• **Testo estratto**:

Purtroppo, si ragiona sulla complessità della condizione di chi mette al mondo creature umane, soprattutto quando irrompono notizie di madri che uccidono figli propri. Questo ho pensato, sentendo della uccisione della piccola Elena, per mano materna, e leggendo l’articolo di Lea Melandri, che qui pubblichiamo.
Alla ambiguità del materno l’Associazione Femminile Maschile Plurale ha dedicato, nel 2014, un convegno, divenuto poi un libro Ambiguo materno (Fernandel 2017) che raccoglie contributi di Eleonora Cirant, Vanessa Maher, Lea Melandri Lea Melandri, Piera Nobili, Maria Paola Patuelli, Serena Simoni. Il femminismo ha lavorato molto su corpo e sessualità. Meno sul materno, salvo il tentativo di una scuola di pensiero femminista di fare della maternità una episteme fondativa della nostra differenza di donna. Una metafisica molto lontana dall’ambigua condizione delle madri, che spesso oscilla – fortunatamente solo a volte in forme tragiche – fra amore, fusione, insofferenza, stanchezza, angoscia, altalenando stati d’animo non di rado fra di loro opposti. Una ambigua realtà che il quotidiano conosce, nello smentire una pretesa di amore perfetto, l’amore che non chiede nulla in cambio. Non solo la soppressione violenta, quindi, smentisce la presunta naturalità dell’immediatezza perfetta dell’amore materno. Anche le parole di Sibilla Aleramo, donna scandalosa che preferì la libertà al figlio, e di Agnese Seranis, che ho letto dopo averla sentita richiamare numerose volte da Lea. Non molte sono le donne che hanno messo in parola scritta il turbamento provato nel sentire il loro corpo invaso, e nel comprendere che la loro vita sarebbe stata essere madre per sempre. Nessun ritorno sarà possibile.

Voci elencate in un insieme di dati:
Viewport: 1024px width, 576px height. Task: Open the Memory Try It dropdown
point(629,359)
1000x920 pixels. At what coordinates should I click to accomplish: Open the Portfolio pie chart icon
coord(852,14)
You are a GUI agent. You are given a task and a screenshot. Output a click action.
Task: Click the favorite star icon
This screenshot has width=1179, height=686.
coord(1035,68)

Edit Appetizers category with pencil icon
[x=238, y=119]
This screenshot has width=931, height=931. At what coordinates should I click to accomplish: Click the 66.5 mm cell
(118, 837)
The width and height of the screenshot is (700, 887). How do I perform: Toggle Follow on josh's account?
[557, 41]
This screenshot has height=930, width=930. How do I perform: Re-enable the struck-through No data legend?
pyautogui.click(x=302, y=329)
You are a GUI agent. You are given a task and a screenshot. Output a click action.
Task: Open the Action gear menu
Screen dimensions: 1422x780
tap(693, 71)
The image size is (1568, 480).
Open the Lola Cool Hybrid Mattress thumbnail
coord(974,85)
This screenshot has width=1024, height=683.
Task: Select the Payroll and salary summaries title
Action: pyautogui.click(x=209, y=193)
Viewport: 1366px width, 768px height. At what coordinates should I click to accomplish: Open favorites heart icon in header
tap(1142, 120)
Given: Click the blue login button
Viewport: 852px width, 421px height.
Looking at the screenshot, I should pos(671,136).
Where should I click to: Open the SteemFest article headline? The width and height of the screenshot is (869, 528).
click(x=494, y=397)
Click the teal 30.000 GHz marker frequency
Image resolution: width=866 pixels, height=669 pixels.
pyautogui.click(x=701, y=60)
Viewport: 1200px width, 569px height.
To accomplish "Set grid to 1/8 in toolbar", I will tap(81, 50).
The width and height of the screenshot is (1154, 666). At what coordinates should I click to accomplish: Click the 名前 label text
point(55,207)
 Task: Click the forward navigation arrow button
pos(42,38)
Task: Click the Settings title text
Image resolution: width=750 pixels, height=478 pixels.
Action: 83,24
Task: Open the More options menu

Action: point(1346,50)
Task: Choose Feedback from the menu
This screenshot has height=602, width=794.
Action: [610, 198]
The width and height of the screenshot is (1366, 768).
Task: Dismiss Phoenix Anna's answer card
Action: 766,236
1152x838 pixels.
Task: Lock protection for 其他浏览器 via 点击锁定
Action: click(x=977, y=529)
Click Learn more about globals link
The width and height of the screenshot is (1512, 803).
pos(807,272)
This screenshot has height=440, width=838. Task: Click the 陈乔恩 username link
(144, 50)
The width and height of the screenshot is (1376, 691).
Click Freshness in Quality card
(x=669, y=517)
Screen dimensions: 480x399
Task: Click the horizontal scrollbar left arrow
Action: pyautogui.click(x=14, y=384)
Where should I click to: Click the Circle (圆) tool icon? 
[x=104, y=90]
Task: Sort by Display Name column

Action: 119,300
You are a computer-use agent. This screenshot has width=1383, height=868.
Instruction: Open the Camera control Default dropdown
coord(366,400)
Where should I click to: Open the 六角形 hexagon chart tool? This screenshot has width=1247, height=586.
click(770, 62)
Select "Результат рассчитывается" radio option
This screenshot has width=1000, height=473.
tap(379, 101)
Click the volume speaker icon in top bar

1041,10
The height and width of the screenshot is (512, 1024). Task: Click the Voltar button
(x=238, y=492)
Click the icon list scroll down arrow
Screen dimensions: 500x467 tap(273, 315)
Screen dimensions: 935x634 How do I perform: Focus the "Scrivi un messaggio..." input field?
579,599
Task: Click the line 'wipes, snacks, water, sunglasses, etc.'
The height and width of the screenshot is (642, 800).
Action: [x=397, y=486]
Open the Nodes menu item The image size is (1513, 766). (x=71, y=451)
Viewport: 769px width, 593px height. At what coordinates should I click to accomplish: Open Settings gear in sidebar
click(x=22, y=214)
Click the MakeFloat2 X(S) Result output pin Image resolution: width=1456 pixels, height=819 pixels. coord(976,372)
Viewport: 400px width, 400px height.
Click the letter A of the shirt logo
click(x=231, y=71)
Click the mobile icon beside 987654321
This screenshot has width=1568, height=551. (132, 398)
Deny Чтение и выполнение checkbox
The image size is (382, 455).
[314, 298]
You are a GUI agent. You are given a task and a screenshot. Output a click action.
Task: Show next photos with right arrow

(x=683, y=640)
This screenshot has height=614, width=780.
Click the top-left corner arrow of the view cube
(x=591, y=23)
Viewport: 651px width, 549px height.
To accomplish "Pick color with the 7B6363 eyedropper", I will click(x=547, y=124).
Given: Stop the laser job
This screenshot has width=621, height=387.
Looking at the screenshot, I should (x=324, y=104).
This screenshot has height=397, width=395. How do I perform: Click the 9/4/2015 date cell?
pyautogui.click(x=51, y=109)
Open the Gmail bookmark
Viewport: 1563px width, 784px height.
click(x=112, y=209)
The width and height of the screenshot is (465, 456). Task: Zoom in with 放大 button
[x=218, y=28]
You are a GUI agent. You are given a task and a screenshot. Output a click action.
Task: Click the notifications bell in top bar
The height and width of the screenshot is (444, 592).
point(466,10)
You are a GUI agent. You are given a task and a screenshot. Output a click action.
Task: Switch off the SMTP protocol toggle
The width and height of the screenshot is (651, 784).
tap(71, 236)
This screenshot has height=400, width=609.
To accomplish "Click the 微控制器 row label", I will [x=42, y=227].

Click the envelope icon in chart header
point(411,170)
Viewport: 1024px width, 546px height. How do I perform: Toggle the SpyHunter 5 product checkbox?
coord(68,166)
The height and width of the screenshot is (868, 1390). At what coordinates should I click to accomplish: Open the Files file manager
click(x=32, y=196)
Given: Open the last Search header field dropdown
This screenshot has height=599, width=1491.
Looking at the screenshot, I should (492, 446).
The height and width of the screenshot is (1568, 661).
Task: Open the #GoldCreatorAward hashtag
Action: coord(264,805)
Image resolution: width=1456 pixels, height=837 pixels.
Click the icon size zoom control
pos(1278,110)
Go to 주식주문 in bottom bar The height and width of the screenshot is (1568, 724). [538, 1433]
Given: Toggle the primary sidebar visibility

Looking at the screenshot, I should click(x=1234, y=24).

• **Compiti da svolgere**:
A: Ritrascrivi dal testo sull'ambiguità del materno il tratto che va da "Purtroppo, si ragiona" fino a "che qui pubblichiamo.".
B: Scrivi il seguito del testo sull'ambiguità del materno, cominciando subito dopo la sua ultima frase.

• **Le risposte**:
A:
Purtroppo, si ragiona sulla complessità della condizione di chi mette al mondo creature umane, soprattutto quando irrompono notizie di madri che uccidono figli propri. Questo ho pensato, sentendo della uccisione della piccola Elena, per mano materna, e leggendo l’articolo di Lea Melandri, che qui pubblichiamo.

B:
Donne che scelgono di diventare madri, lo diventano per identiche ragioni? Perché questo vuole madre natura, e alla natura si obbedisce? Perché il mondo dove sei nata questo si aspetta da te? Perché lo devi? Certamente molte donne lo desiderano. Fra queste, ci saranno madri brave. Come sono le madri brave? Quelle che dicono il senso della mia vita è tutto lì, nei figli che ha partorito? Non le considero brave madri.
Una riflessione conclusiva di Lea fa riflettere. Figlie e figli che diventano armi imbracciate in guerre matrimoniali. I padri padroni lo fanno. I numeri dicono che sono più le madri, a farlo. Incredibile ma vero. E su questa verità poco si riflette.
Nel nostro convegno del 2014, Ambiguo Materno, parlammo anche di donne che scelgono di non diventare madri. Scelta in questo caso sicuramente libera, ed eretica. Perché ben altro società e cultura si attendono da te, donna.
Tante possono essere le ragioni dietro le mani di una madre assassina. Le donne che si sono nutrite di femminismo non possono ignorarlo, né trascurare le ragioni ambigue di storie difficili da narrare..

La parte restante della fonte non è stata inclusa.